文章标签： c/c++ 移动开发 runtime

原文链接：https://my.oschina.net/zzxzzg/blog/870151

版权

2019独角兽企业重金招聘Python工程师标准>>>

DEX简介

Android平台中没有直接使用Class文件格式，因为早期的Anrdroid手机内存，存储都比较小，而Class文件显然有很多可以优化的地方，比如每个Class文件都有一个常量池，里边存储了一些字符串。一串内容完全相同的字符串很有可能在不同的Class文件的常量池中存在，这就是一个可以优化的地方。当然，Dex文件结构和Class文件结构差异的地方还很多，但是从携带的信息上来看，Dex和Class文件是一致的。

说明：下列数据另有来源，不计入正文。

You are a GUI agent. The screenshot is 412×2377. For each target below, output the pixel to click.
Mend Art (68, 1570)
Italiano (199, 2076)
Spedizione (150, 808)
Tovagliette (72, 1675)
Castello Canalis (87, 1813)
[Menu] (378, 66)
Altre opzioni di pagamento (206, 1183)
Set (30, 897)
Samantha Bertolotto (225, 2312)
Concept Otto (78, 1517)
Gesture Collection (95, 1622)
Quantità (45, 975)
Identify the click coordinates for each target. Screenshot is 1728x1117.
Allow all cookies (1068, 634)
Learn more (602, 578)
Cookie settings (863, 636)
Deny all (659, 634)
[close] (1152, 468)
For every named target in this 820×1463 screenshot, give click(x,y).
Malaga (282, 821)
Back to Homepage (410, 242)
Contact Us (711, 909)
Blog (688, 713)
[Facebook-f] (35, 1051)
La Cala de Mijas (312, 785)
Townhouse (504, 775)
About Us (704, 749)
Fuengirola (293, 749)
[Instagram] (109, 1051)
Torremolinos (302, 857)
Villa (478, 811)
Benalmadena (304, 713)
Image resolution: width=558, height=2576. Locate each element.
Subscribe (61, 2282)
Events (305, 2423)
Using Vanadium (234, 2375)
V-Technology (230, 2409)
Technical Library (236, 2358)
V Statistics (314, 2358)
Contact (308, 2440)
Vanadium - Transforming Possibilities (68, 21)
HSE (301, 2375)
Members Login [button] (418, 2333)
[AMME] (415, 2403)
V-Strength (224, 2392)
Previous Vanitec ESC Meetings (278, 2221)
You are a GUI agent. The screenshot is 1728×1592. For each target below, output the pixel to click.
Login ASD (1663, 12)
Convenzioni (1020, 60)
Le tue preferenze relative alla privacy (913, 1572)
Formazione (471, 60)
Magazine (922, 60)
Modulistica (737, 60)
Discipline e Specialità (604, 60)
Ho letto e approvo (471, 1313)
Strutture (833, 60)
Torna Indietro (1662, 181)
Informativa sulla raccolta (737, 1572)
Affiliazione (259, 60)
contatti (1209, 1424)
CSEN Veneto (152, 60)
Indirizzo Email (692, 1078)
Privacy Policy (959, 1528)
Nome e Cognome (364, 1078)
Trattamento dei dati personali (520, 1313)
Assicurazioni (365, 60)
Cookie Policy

另外一提，不管是ART还是Dalvik虚拟机，都是通过解析dex来执行指令的，所以即使在7.0或者更高版本的源代码中，依然存在dalvik的文件夹，并且起着非常重要的作用，编译dex就是其中一项。

DEX 包含的数据格式

在dex文件中，可能存在如下格式的数据字段。

类型	含义
u1	等同于 uint8_t，表示 1 字节的无符号数
u2	等同于 uint16_t，表示 2 字节的无符号数
u4	等同于 uint32_t，表示 4 字节的无符号数
u8	等同于 uint64_t，表示 8 字节的无符号数
sleb128	有符号 LEB128，可变长度 1~5 字节
uleb128	无符号 LEB128，可变长度 1~5 字节
uleb128p1	无符号 LEB128 值加1，可变长 1~5 字节

在程序中，一般使用32位比特位来表示一个整型的数值。不过，一般能够使用到的整数值都不会太大，使用32比特位来表示就有点太浪费了。对于普通计算机来说，这没什么问题，毕竟存储空间那么大。但是，对于移动设备来说，存储空间和内存空间都非常宝贵，不能浪费，能省就省。

uleb128

Android的dex中，就使用了uleb128（Unsigned Little Endian Base 128）、uleb128p1（Unsigned Little Endian Base 128 Plus 1）和sleb128（Signed Little Endian Base 128）编码来解决整形数值占用空间大小浪费的问题。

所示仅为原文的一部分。